■ **OBJECTIVE**: Rewrite the listing below as a two-column CSV with the headers "instruction" and "answer". Give one row for each instruction and its answer, put each field in double quotes, replace line breaks with spaces, and leave out the pictures.
Begin DATA FOR THIS EXERCISE
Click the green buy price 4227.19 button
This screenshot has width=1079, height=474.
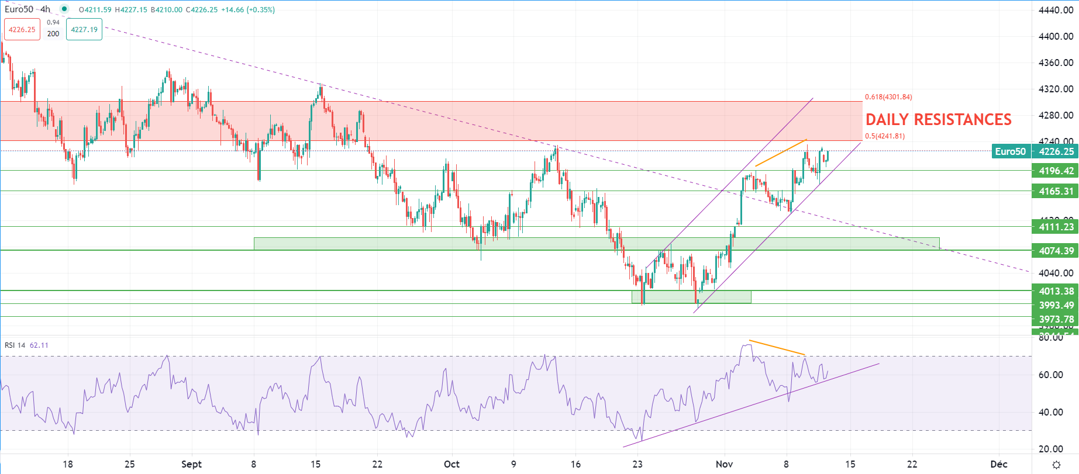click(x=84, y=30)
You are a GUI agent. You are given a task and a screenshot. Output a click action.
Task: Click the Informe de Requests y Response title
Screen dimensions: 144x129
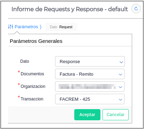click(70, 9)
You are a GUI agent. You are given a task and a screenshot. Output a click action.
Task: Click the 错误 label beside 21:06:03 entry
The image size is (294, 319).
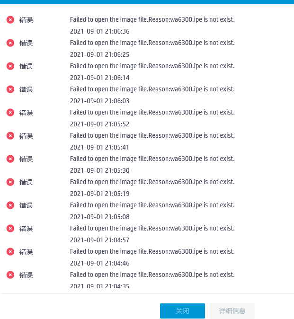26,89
End DATA FOR THIS EXERCISE
■ **EXERCISE ANSWER**:
instruction,answer
"Click the green buy price 4227.19 button This screenshot has width=1079, height=474.","click(x=84, y=30)"
"You are a GUI agent. You are given a task and a screenshot. Output a click action. Task: Click the Informe de Requests y Response title Screen dimensions: 144x129","click(70, 9)"
"You are a GUI agent. You are given a task and a screenshot. Output a click action. Task: Click the 错误 label beside 21:06:03 entry The image size is (294, 319).","26,89"